Posted on March 21, 2015

Photo: flickr

When in face of a painful experience, we might choose to ruminate over it, or to distract ourselves with work. Those that brood might think that distractors are avoiding their problems, while the distractors thinks that these brooders are troubled and tiresome.

A team of researchers in Australia found that instead of brooding or distracting, there might be a better way, which is to have “self-compassion”.

The researchers found that distraction could help to reduce negative emotions without creating positive ones. While, brooding could result in “getting worse”.

Odou and Brinker, the researchers, gotten the participants to write for 10 minutes about a painful event. In order to get a lower baseline for mood, the participants listened to a story at half-speed and read depressing statements. Individuals were separated into two groups, one is to be self-compassionate and have an objective stance, while the other was to dive into their emotions.

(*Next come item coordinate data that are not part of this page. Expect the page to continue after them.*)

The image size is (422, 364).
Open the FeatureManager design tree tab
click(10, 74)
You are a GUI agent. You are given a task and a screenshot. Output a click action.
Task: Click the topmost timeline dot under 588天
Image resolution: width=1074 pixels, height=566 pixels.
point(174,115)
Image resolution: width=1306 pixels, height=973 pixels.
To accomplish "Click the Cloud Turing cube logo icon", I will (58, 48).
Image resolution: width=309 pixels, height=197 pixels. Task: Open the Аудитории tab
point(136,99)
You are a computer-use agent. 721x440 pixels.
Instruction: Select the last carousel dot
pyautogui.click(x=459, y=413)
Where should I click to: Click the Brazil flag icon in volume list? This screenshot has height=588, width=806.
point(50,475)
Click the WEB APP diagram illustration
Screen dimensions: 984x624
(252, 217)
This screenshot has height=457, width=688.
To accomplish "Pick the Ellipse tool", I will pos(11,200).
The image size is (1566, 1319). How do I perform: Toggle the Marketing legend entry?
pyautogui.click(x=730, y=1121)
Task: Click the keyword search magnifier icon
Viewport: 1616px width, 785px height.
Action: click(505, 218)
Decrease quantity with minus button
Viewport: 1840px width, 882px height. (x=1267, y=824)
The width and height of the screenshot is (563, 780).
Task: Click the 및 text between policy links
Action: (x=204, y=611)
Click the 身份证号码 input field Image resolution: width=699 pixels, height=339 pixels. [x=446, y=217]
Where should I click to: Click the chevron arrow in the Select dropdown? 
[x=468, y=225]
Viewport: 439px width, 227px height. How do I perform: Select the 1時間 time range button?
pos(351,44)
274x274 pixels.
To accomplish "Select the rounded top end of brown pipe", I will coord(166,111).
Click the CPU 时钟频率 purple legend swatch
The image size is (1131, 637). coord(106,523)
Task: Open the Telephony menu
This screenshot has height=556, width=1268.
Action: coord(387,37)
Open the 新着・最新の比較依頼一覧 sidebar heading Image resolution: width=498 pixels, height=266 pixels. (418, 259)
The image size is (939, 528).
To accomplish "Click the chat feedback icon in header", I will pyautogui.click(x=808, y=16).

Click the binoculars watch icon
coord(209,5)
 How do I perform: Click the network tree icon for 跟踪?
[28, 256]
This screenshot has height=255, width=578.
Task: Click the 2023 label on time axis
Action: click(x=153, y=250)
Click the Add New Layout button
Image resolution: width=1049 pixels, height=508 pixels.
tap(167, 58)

Like how they predicted, the brooders did not do as well as those who are compassionate in writing. The writing exercise made them feel worse than before.

The other part of the experiment was how compassionate fare against distraction. Instead of having half the group writing about how they feel, they were given a distraction task to do. The results showed that distraction did not increase the “positive affect” whereas self-compassion did, even though distraction and self-compassion both experience a similar reduction in “negative affect”.

Therefore, introspective approach might be dangerous for ruminators if there is lack of stress on compassion.